Talk to any doctor about the priorities of the MBA-holding decision-makers at their hospitals.
When each one accuses someone else of gouging us, assume that they're all gouging us.
Doctors are paid the same as software engineers for a job that is like 10x as hard.

MBA hospital administrators have greed as their official main job responsibility.

Research shows that nurses have outcomes comparable to do those of doctors. It's not 10x as hard as SWE, don't buy into that. Plus, thats irrelevant, doctors supply is limited artificially and for no good reasons. The main culprit of high costs are is the insurance companies greed, but doctors are far from being blameless.
On average they seem seem to be paid quite a bit more (at least by 2x?).
> Doctors are paid the same as software engineers

The average physician salary in 2023 is $352K. I wouldn't say that.

Are salaries the only source of income that they derive from the medical industry? My doctor is a part owner of his provider network which also is the insurer.
Don't even start me on diagnostic imaging.
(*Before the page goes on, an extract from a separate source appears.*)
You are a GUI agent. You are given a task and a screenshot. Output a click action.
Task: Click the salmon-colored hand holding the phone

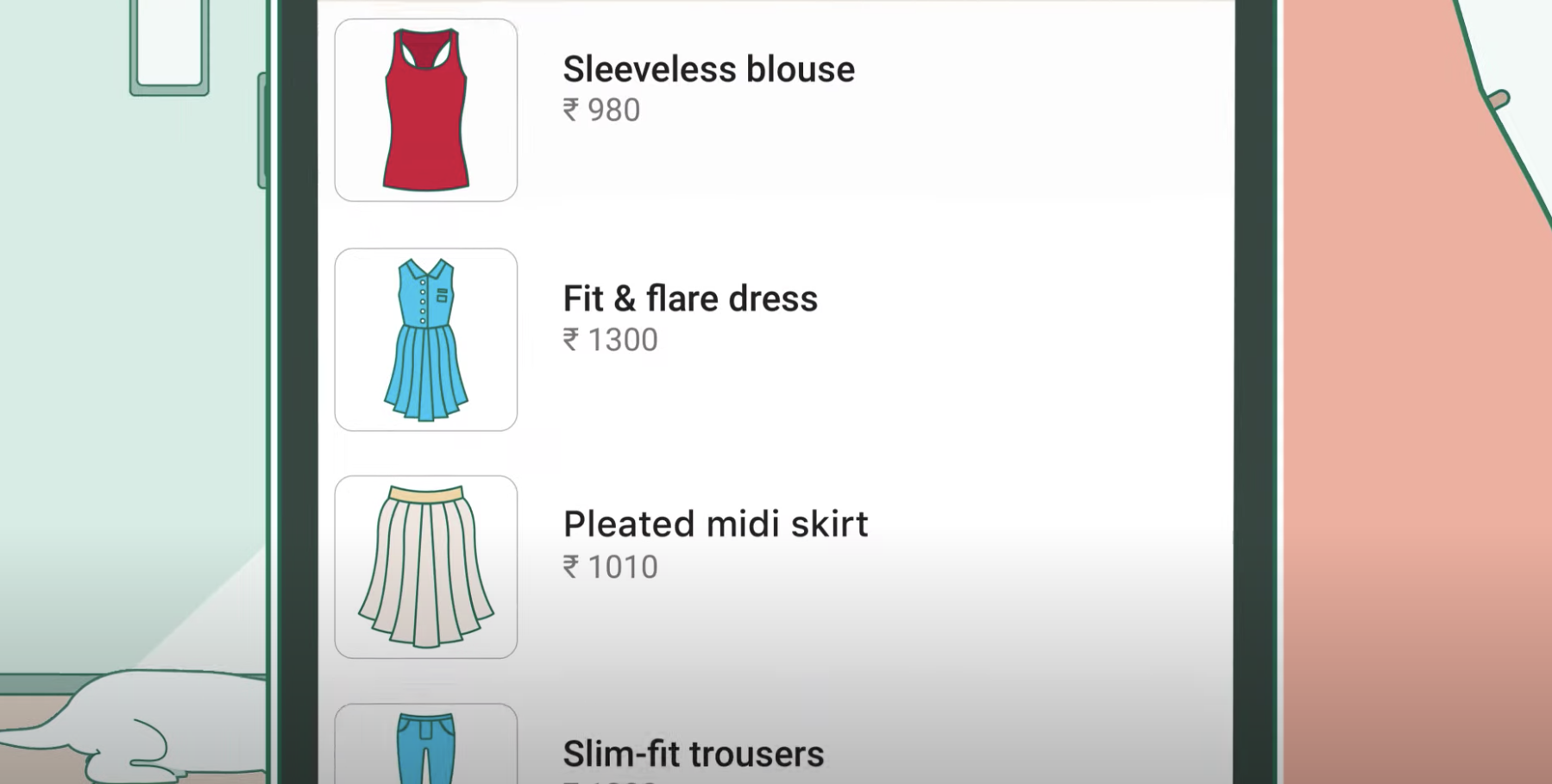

The big DI manufacturers have consulting arms that will help physicians with financing to buy CTs, MRI, PET, that will help them obtain Certificates of Need.

And having a hard time finding it now, but physicians who own a share in a DI lab tend to refer their patients for imaging far more generously than those who don't...

Go and talk to a doctor about the upcoming reimbursement cuts by Medicare - 3.36% this upcoming fiscal year.

Then compare how much Medicare compensates doctors compared to compensation in other countries.

Doctors don't work for hospitals.
Quite many countries limit the supply of doctors with less expensive health schemes.
In the UK the government both limits the supply of doctors and manages a fairly cheap National Health Service. How? It is rationed by queuing and achieves poor medical outcomes.
I don't think any country has a healthcare system privatized to a higher degree than Switzerland? Yet they still manage to spend quite a bit less per capita than the US.